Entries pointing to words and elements

(begin)

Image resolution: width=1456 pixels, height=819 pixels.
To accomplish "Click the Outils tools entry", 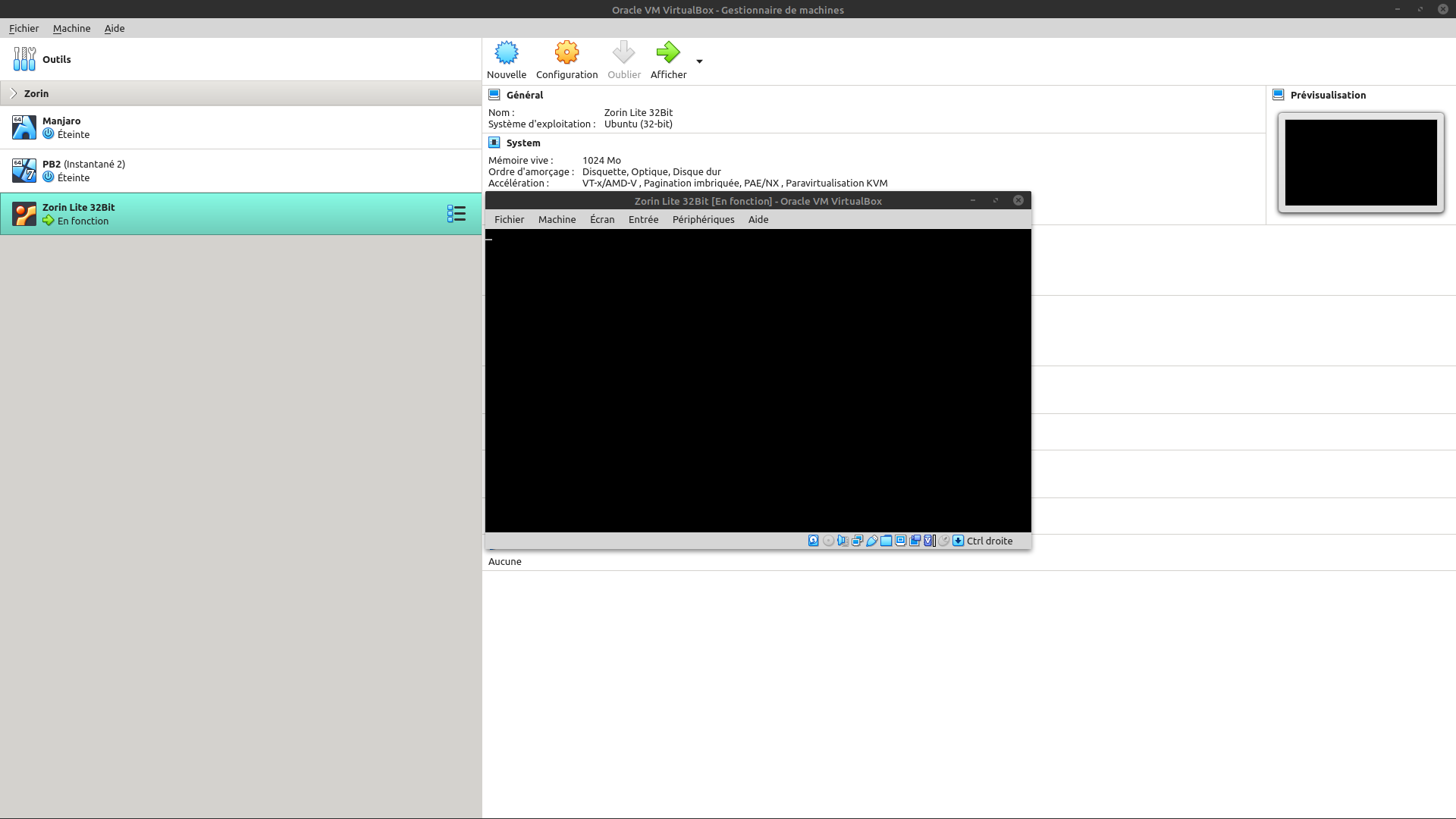I will click(56, 59).
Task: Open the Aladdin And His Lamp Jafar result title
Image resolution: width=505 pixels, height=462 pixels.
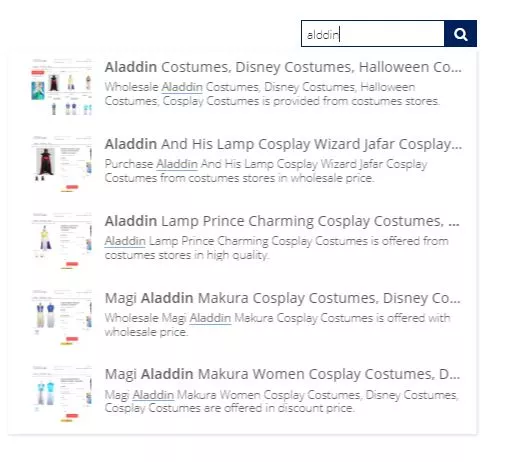Action: coord(283,144)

(end)

*SHORT EXERCISE*. Can you render the entries from the line containing "Task: Open the" through the last one as a numbered list, with blank lines dropped and the pictures left out?

*EXERCISE SOLUTION*.
1. Task: Open the Aladdin And His Lamp Jafar result title
2. Image resolution: width=505 pixels, height=462 pixels.
3. Action: coord(283,144)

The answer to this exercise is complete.